But don't worry. The gas-powered model is sticking around.
For sports car lovers who want an authentic lightweight experience, even a Mazda MX-5 Miata won't do.
While most modern vehicles are bogged down with heavy creature comforts such as air conditioning and airbags, one company offers a pure driving experience: Caterham. Caterham is a small-volume UK automaker known for building one model, the Seven, a kit car based on the original Lotus Seven.
The company recently announced a new model for the US called the Caterham Seven 2000, powered by a 2.0-liter Ford Duratec engine producing nearly 180 horsepower. This sounds true to the classic Caterham formula, but in a new interview with Autocar, the company announced that it's ready to embrace the future with electrification.
Caterham CEO Bob Laishley believes current regulations will allow internal combustion cars through 2034. Even after the UK bans the sale of gasoline engine cars in 2030, the company will still export cars to markets like the US, which can accept the Seven under the Show and Display exemption.
The company's plan includes building an electric version of the Seven, though this model will not be rushed. This EV would have all the characteristics of a Seven, including a light curb weight, which is tough to achieve with batteries. "We're still in the early days of small EV development," Laishley explained. "Parts are conservative and heavy. We're never going to want to launch a 1,000-kilogram (2,200-pound) Seven. We'd rather not do it."
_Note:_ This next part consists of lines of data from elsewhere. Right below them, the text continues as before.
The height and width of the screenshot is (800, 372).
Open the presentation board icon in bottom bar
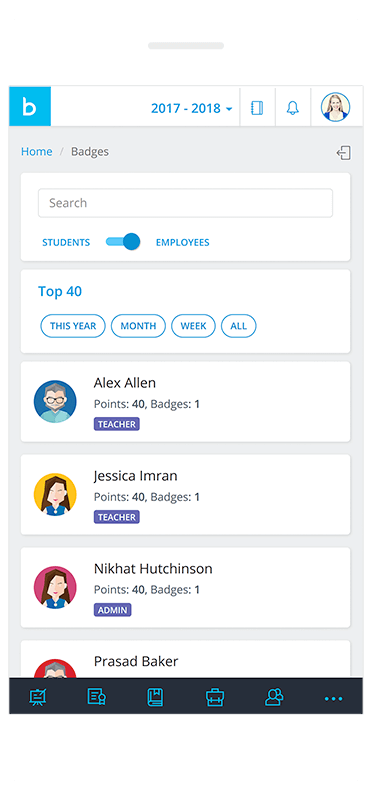pyautogui.click(x=38, y=697)
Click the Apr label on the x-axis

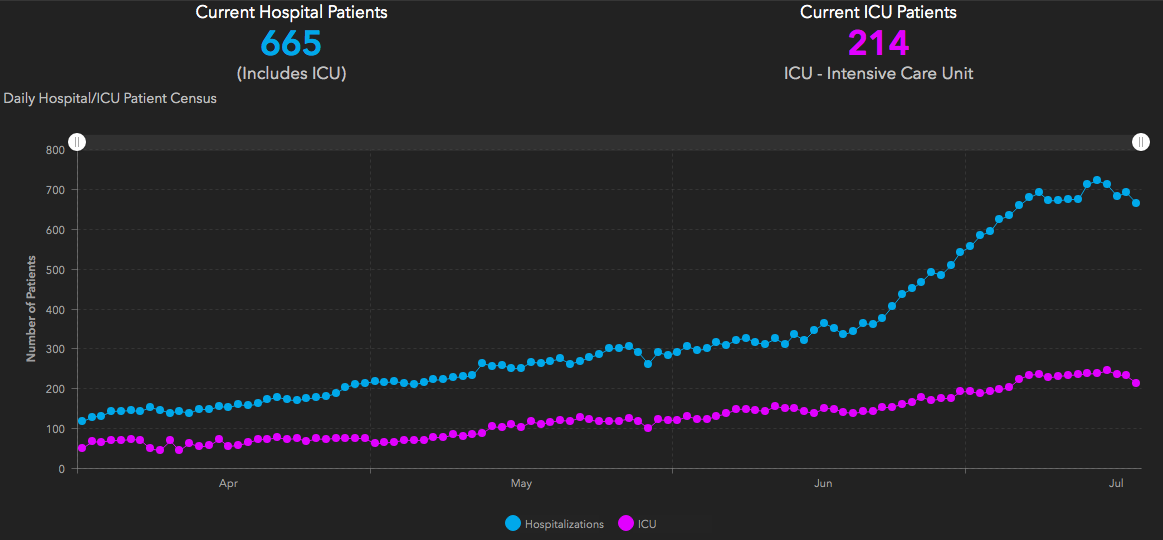228,484
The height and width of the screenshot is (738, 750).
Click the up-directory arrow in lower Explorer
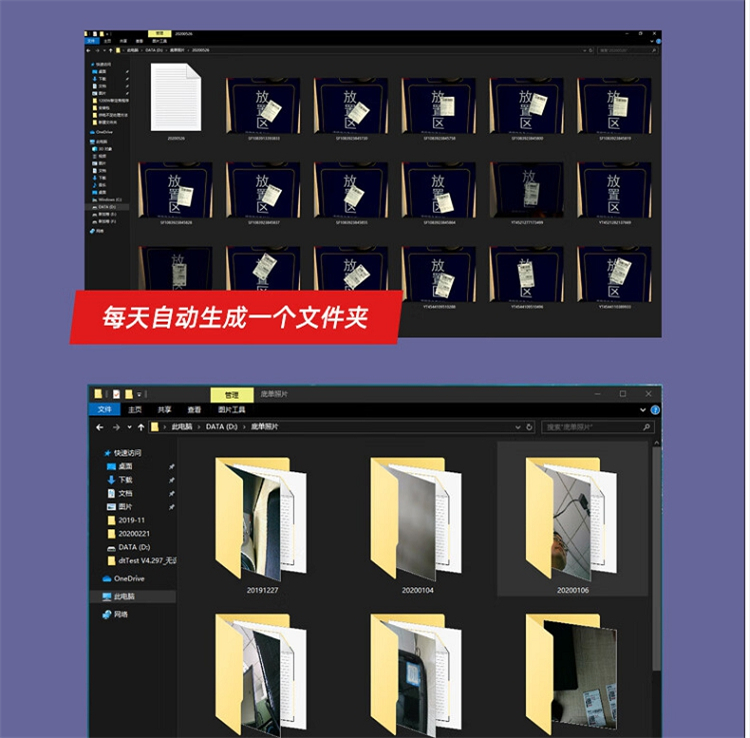tap(141, 427)
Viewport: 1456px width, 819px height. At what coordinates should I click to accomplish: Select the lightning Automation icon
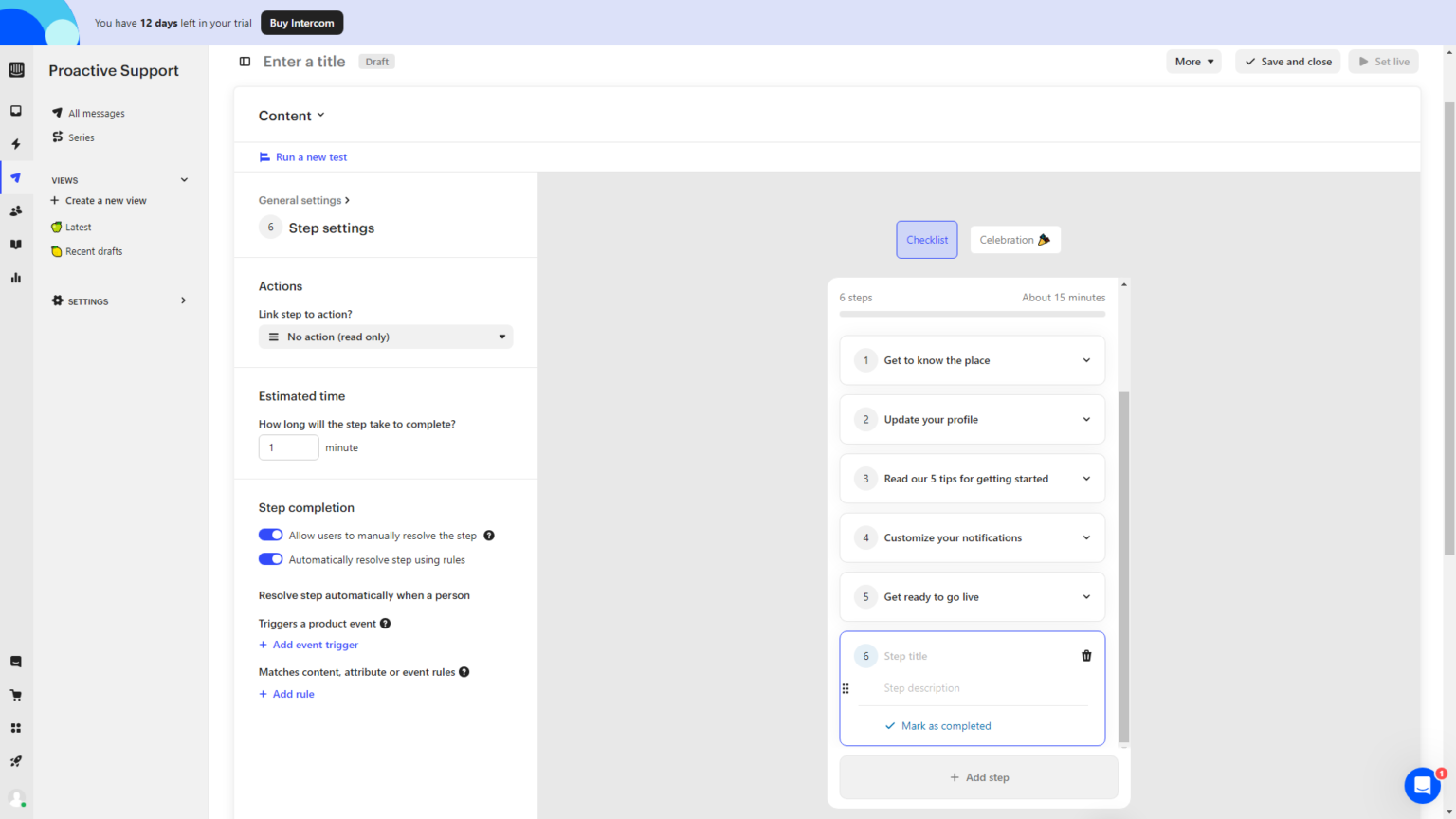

While the electric Seven is still years away, Caterham is working on another two-seat EV that will look completely different and be sold alongside the gas model. This model would be built in more significant volumes and have a higher price. Unlike the Seven, this car will be more enclosed. Caterham hasn't worked on such a design since its version of the Alpine A110 (called the C120) was scrapped.
"It will be prettier and more modern than a Seven - those will be big points of distinction - and maybe it will have a roof. We're designing it as a pure EV from the start, with rear drive only, and it will be registered under SVA rules," Laishley said. That means the car will have modern features like power steering, ABS, and airbags to meet regulations. Even so, Laishley promises the car will be light and simple with "very few embedded dials."
"This will definitely not be a Seven," he added. "But it'll have all the characteristics today's Caterham customers know well: lightness, simplicity, agility, and performance. Like the Seven, it will have a steel spaceframe (but a different one) because they're easy to modify in production if you need to. It will have a six-panel enveloping body in aluminum or carbon: two sills, two doors plus clamshell openings front and rear."
The new car could launch in 2026, while the Seven EV is at least five years away.